▶ **WORK ITEM**
Could you copy the lines below exactly, leaving none out?

Dataset entries:
* * * *
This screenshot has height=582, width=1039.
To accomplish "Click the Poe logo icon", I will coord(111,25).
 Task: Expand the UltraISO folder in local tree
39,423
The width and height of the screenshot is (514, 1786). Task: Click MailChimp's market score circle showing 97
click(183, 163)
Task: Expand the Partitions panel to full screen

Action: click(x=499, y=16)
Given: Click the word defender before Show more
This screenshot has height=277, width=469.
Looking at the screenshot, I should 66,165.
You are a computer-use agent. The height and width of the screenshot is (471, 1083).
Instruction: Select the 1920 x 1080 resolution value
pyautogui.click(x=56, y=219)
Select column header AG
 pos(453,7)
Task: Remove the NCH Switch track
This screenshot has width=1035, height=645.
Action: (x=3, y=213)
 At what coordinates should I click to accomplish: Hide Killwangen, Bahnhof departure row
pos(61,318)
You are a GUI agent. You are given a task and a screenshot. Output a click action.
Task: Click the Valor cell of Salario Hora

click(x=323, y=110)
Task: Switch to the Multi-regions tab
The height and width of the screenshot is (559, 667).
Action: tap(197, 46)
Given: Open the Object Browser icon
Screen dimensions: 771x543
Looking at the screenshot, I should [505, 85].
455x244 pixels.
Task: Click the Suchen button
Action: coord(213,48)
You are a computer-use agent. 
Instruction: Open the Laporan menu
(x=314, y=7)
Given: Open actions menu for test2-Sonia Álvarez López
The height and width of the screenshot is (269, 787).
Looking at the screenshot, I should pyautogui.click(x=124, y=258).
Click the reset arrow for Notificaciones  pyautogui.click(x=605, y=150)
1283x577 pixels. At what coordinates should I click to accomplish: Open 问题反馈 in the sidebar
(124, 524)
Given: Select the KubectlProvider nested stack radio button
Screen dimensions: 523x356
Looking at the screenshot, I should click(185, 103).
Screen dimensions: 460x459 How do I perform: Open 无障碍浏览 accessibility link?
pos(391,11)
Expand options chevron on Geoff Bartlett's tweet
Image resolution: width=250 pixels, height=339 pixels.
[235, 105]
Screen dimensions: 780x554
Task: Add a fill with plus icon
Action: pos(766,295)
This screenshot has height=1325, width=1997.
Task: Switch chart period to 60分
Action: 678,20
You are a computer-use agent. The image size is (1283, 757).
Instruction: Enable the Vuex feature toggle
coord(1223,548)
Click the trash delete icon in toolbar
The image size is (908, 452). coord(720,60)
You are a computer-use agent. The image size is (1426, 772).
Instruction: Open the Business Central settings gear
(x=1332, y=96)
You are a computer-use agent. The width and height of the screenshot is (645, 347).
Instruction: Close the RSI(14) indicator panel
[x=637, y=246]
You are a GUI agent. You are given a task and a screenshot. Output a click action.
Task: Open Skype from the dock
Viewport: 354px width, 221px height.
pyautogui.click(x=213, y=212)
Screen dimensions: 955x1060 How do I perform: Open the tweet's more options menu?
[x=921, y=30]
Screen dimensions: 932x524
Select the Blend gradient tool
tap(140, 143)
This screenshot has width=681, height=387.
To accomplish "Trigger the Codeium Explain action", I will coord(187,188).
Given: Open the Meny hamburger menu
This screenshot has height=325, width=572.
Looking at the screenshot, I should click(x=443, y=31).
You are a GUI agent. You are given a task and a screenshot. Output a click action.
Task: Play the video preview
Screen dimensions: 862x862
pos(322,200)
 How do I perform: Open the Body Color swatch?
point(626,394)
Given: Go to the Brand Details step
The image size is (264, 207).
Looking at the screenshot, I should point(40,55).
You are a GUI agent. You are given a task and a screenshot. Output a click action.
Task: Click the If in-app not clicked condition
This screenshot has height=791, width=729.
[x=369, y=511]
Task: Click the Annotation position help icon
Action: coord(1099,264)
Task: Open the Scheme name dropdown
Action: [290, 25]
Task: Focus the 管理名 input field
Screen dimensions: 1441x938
* * * *
▶ **EXERCISE RESPONSE**
This screenshot has height=582, width=1039.
To accomplish "Click the Poe logo icon", I will coord(111,25).
 Task: Expand the UltraISO folder in local tree
39,423
The width and height of the screenshot is (514, 1786). Task: Click MailChimp's market score circle showing 97
click(183, 163)
Task: Expand the Partitions panel to full screen

Action: click(x=499, y=16)
Given: Click the word defender before Show more
This screenshot has height=277, width=469.
Looking at the screenshot, I should 66,165.
You are a computer-use agent. The height and width of the screenshot is (471, 1083).
Instruction: Select the 1920 x 1080 resolution value
pyautogui.click(x=56, y=219)
Select column header AG
 pos(453,7)
Task: Remove the NCH Switch track
This screenshot has width=1035, height=645.
Action: (x=3, y=213)
 At what coordinates should I click to accomplish: Hide Killwangen, Bahnhof departure row
pos(61,318)
You are a GUI agent. You are given a task and a screenshot. Output a click action.
Task: Click the Valor cell of Salario Hora

click(x=323, y=110)
Task: Switch to the Multi-regions tab
The height and width of the screenshot is (559, 667).
Action: tap(197, 46)
Given: Open the Object Browser icon
Screen dimensions: 771x543
Looking at the screenshot, I should [505, 85].
455x244 pixels.
Task: Click the Suchen button
Action: coord(213,48)
You are a computer-use agent. 
Instruction: Open the Laporan menu
(x=314, y=7)
Given: Open actions menu for test2-Sonia Álvarez López
The height and width of the screenshot is (269, 787).
Looking at the screenshot, I should pyautogui.click(x=124, y=258).
Click the reset arrow for Notificaciones  pyautogui.click(x=605, y=150)
1283x577 pixels. At what coordinates should I click to accomplish: Open 问题反馈 in the sidebar
(124, 524)
Given: Select the KubectlProvider nested stack radio button
Screen dimensions: 523x356
Looking at the screenshot, I should click(185, 103).
Screen dimensions: 460x459 How do I perform: Open 无障碍浏览 accessibility link?
pos(391,11)
Expand options chevron on Geoff Bartlett's tweet
Image resolution: width=250 pixels, height=339 pixels.
[235, 105]
Screen dimensions: 780x554
Task: Add a fill with plus icon
Action: pos(766,295)
This screenshot has height=1325, width=1997.
Task: Switch chart period to 60分
Action: 678,20
You are a computer-use agent. The image size is (1283, 757).
Instruction: Enable the Vuex feature toggle
coord(1223,548)
Click the trash delete icon in toolbar
The image size is (908, 452). coord(720,60)
You are a computer-use agent. The image size is (1426, 772).
Instruction: Open the Business Central settings gear
(x=1332, y=96)
You are a computer-use agent. The width and height of the screenshot is (645, 347).
Instruction: Close the RSI(14) indicator panel
[x=637, y=246]
You are a GUI agent. You are given a task and a screenshot. Output a click action.
Task: Open Skype from the dock
Viewport: 354px width, 221px height.
pyautogui.click(x=213, y=212)
Screen dimensions: 955x1060 How do I perform: Open the tweet's more options menu?
[x=921, y=30]
Screen dimensions: 932x524
Select the Blend gradient tool
tap(140, 143)
This screenshot has width=681, height=387.
To accomplish "Trigger the Codeium Explain action", I will coord(187,188).
Given: Open the Meny hamburger menu
This screenshot has height=325, width=572.
Looking at the screenshot, I should click(x=443, y=31).
You are a GUI agent. You are given a task and a screenshot. Output a click action.
Task: Play the video preview
Screen dimensions: 862x862
pos(322,200)
 How do I perform: Open the Body Color swatch?
point(626,394)
Given: Go to the Brand Details step
The image size is (264, 207).
Looking at the screenshot, I should point(40,55).
You are a GUI agent. You are given a task and a screenshot. Output a click action.
Task: Click the If in-app not clicked condition
This screenshot has height=791, width=729.
[x=369, y=511]
Task: Click the Annotation position help icon
Action: coord(1099,264)
Task: Open the Scheme name dropdown
Action: [290, 25]
Task: Focus the 管理名 input field
Screen dimensions: 1441x938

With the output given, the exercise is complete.